The place is Pozuelo de Alarcon, an ugly, featureless suburb of Madrid. Marta chats with a neighbour in the supermarket then rides the suburban train into the city. Her world is bound by the confessional box and the shopping mall, both of which she visits without either enthusiasm or displeasure. They simply exist. They are the landmarks by which she navigates.

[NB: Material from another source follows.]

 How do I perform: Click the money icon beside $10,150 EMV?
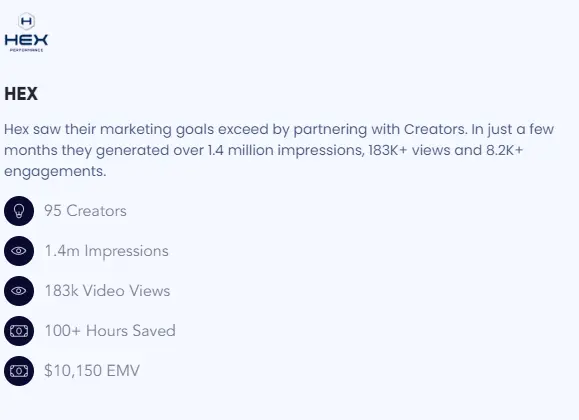(19, 371)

It is the dead of winter, with Christmas trees on sale in the Plaza Mayor. Director Miguel Angel Rivas uses the colourless, lifeless climate as a quiet commentary on Marta's life. The rail station at Pozuelo is unattractive and without any comfort, but at least the harsh environment gives Marta an excuse to wear her fancy fur coat. Madrid is shown in greys and browns, mirroring Marta's psychological drabness. "Vidal is my husband" is all she needs to say. What else does a bourgeois wife and mother need? Later, when the truth emerges, Vidal tells her, "You don't understand anything." It is true. Marta hasn't bothered to think or see for years.

Returning from the shopping expedition to Madrid, Marta walks in on Vidal kissing the voluptuous young Ana in the family's living-room. Ana Obregon, playing Marta, does a good job of putting across the wife's indignation, but why is her character so reluctant to confront Vidal directly about his treachery?

Ana is a character who suffers from insufficient thinking-through on the part of writer and director. "It wasn't for love or sex," she opines - so what was it for? She ends her affair with the PE teacher in order to concentrate on Vidal, but we are given no convincing explanation as to why she would do this. Most puzzling of all, why does she remain in the house after the discovery, pouting and enduring Marta's tirades?

The film has a nice little jazz score. I thought more could have been done with the redhead Nida.